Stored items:
::::::::
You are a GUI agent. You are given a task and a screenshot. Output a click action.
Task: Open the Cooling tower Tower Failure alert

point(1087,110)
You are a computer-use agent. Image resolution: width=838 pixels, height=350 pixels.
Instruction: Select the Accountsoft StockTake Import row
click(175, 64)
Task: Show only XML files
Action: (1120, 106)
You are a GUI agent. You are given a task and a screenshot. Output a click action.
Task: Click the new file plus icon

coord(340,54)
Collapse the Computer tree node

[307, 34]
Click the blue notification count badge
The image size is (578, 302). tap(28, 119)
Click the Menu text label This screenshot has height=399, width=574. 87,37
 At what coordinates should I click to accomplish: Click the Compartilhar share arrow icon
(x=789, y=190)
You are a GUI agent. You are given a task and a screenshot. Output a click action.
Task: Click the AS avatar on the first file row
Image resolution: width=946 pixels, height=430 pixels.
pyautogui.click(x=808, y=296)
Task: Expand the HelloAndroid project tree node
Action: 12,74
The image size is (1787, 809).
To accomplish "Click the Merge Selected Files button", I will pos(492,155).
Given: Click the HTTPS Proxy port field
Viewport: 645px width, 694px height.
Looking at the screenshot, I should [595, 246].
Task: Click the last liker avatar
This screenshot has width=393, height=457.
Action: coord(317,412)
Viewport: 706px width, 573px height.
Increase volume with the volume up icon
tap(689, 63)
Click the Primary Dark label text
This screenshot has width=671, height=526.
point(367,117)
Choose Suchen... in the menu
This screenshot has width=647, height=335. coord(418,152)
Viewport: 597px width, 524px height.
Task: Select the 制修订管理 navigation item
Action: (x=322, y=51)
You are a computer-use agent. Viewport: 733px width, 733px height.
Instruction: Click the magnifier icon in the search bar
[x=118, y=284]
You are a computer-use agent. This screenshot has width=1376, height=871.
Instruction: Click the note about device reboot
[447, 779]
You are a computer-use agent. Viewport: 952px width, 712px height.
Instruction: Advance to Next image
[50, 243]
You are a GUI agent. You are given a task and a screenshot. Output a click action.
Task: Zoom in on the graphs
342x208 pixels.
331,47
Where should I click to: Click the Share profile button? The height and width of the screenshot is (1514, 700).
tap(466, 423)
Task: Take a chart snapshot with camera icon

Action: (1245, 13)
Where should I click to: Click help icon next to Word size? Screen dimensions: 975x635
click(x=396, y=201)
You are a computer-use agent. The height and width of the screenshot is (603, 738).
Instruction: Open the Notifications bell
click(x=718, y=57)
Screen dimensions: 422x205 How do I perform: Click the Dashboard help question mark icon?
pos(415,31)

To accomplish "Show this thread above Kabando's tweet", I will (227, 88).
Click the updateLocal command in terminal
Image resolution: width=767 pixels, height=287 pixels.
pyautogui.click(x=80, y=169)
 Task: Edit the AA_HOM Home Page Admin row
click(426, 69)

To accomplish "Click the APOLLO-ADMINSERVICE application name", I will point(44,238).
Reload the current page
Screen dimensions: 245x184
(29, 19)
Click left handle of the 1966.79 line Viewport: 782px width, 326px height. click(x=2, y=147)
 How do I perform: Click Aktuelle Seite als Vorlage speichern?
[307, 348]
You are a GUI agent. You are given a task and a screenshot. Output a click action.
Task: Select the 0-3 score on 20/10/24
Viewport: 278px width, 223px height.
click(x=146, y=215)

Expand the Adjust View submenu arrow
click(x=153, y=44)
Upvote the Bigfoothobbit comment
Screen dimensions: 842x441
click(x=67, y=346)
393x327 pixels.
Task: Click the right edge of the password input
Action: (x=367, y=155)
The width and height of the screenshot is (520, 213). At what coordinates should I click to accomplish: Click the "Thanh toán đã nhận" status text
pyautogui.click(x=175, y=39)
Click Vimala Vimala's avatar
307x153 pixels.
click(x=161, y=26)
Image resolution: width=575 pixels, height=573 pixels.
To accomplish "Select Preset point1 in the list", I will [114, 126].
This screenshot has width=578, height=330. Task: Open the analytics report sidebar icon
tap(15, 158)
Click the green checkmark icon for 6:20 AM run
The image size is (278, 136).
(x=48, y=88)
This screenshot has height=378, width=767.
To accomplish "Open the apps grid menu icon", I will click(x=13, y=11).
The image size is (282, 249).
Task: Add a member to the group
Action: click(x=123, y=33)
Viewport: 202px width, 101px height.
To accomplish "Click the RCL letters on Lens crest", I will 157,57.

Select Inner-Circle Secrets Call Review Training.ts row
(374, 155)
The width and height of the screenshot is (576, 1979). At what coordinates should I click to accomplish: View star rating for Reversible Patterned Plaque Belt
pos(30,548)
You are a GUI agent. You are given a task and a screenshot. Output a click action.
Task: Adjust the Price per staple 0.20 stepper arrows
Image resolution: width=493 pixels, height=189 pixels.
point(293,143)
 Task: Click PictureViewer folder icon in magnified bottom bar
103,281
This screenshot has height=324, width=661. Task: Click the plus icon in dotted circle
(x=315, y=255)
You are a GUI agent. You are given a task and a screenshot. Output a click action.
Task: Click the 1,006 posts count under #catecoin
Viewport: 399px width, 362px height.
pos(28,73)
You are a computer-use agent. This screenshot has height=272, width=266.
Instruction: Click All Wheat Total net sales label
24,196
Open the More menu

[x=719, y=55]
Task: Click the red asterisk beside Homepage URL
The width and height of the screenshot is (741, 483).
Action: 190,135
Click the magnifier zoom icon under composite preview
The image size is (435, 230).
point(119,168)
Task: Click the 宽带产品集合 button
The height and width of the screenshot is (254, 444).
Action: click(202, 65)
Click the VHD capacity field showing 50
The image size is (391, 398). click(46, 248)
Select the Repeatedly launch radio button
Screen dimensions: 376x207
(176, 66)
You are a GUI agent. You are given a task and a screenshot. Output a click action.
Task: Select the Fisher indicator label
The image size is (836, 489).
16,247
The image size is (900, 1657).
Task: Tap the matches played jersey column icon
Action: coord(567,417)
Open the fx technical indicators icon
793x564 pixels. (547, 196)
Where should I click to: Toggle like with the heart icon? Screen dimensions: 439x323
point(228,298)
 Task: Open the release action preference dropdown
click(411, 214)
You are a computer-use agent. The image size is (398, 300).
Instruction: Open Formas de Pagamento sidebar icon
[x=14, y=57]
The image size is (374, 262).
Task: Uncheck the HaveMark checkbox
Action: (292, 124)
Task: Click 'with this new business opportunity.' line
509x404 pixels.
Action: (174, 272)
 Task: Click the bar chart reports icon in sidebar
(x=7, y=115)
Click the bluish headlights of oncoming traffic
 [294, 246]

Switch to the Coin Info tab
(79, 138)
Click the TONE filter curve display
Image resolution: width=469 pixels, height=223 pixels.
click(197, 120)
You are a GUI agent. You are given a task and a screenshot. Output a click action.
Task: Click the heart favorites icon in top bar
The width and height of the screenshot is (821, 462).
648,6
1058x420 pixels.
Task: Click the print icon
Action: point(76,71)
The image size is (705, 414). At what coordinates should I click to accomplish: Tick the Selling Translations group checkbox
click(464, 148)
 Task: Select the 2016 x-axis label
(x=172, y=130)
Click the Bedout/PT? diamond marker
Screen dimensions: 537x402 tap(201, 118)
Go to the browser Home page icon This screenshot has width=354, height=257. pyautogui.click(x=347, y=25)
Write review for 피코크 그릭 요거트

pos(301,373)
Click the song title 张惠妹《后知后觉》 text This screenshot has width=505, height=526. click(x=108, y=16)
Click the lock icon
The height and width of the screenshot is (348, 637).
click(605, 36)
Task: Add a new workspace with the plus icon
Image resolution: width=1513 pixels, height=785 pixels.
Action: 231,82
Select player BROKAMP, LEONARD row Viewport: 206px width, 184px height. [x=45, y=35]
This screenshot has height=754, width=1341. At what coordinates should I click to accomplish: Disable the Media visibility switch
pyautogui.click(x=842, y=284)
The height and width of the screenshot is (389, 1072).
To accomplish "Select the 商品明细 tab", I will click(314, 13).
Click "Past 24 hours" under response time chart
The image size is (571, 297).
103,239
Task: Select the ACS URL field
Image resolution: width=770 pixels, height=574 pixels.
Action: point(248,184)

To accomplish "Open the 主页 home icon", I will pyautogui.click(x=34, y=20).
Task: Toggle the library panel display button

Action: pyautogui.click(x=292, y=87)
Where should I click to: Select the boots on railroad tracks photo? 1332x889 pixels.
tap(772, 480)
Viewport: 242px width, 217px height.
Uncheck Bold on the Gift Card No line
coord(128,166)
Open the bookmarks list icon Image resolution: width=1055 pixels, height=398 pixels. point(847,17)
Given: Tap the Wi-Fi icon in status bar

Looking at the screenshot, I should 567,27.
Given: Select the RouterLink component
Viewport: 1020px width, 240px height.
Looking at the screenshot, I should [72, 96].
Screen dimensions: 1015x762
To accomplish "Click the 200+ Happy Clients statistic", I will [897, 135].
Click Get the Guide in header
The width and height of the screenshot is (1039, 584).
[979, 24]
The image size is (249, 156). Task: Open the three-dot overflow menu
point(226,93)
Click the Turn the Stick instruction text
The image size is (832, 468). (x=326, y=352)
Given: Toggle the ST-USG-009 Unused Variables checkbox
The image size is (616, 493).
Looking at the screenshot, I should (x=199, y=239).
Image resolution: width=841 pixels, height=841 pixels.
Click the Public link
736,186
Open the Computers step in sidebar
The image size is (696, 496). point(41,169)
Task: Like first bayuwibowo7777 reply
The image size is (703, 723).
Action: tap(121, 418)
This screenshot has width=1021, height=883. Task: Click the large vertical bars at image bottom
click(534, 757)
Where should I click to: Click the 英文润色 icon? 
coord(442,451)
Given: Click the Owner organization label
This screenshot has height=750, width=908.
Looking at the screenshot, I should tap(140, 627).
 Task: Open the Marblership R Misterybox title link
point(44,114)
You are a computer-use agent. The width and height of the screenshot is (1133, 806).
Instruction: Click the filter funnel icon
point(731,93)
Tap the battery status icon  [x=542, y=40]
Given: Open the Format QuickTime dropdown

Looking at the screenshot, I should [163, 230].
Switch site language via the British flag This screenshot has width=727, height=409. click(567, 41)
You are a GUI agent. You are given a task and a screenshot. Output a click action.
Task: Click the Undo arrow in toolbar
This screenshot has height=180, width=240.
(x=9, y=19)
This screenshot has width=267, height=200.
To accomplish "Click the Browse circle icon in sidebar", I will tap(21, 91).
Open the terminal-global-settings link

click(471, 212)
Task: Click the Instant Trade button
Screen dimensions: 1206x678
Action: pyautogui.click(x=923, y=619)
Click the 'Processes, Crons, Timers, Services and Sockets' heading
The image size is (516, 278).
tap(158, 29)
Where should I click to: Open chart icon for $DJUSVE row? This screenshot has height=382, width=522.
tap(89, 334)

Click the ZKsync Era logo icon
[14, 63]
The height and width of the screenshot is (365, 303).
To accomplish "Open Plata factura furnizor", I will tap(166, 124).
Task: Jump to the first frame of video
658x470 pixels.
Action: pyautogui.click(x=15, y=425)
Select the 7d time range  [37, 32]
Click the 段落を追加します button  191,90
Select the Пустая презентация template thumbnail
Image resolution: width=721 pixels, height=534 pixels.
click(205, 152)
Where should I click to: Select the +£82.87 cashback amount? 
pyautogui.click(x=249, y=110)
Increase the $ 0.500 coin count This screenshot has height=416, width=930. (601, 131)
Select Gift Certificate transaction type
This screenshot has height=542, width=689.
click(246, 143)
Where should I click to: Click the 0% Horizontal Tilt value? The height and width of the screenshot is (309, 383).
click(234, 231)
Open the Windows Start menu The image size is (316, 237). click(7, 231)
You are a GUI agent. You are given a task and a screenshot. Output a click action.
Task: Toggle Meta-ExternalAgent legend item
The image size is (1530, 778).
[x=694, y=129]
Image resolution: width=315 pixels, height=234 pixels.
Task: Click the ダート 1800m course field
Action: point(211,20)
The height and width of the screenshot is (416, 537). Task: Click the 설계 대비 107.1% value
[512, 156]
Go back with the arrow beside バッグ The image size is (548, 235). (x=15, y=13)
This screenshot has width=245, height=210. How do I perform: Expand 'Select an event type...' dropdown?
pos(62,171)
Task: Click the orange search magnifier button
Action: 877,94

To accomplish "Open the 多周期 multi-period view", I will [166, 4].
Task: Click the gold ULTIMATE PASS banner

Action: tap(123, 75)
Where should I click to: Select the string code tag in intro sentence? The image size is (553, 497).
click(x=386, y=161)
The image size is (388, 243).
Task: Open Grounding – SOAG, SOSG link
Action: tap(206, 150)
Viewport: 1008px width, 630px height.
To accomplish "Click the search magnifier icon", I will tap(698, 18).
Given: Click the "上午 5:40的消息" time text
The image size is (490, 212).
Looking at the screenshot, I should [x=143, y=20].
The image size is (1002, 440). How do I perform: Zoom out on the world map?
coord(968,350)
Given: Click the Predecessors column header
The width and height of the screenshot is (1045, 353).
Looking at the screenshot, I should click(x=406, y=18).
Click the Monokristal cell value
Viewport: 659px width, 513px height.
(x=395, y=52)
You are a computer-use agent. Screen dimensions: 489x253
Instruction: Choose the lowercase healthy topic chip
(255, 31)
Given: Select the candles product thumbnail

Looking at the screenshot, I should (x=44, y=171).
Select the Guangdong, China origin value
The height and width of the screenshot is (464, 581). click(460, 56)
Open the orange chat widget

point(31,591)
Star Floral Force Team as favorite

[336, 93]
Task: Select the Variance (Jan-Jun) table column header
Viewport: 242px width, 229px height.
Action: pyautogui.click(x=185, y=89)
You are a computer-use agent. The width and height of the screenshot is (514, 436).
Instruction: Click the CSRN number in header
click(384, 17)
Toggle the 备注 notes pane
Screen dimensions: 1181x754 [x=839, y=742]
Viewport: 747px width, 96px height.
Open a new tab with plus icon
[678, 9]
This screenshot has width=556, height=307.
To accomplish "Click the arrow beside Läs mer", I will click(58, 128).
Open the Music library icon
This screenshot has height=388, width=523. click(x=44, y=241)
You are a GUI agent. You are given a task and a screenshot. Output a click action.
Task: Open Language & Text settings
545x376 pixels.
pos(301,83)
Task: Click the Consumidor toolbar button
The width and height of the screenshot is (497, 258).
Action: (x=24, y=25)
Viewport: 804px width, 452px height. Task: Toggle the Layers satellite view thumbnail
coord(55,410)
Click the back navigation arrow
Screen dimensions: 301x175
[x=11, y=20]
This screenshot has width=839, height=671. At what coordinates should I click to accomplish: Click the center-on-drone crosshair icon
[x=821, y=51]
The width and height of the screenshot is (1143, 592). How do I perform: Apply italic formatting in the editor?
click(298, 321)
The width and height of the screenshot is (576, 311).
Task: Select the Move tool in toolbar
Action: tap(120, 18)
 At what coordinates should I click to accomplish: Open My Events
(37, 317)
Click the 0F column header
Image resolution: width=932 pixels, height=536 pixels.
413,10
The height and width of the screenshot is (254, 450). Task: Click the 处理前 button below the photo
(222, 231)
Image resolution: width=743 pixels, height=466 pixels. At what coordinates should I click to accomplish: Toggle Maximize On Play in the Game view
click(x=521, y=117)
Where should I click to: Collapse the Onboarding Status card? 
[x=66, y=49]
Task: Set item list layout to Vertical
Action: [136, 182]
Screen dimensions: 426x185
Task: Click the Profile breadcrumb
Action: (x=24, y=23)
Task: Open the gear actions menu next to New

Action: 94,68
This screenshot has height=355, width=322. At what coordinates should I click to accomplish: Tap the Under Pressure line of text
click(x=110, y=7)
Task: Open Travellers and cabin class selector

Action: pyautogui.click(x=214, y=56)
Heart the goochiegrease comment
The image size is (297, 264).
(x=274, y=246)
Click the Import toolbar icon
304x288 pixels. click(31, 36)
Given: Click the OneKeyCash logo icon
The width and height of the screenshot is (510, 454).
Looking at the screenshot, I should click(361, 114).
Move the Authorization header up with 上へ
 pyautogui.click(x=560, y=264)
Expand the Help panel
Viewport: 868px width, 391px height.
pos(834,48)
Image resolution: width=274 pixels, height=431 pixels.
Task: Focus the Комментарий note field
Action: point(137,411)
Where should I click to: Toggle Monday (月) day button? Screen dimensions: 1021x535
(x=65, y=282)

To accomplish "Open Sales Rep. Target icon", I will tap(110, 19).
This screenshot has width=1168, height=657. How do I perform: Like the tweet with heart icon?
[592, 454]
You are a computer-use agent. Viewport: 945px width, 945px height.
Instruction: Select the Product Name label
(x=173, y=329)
::::::::
WHAT TO WORK ON: Using the data above, return each line that includes the word "beside".

THE ANSWER:
Task: Click the red asterisk beside Homepage URL
Go back with the arrow beside バッグ The image size is (548, 235). (x=15, y=13)
To accomplish "Click the arrow beside Läs mer", I will click(58, 128).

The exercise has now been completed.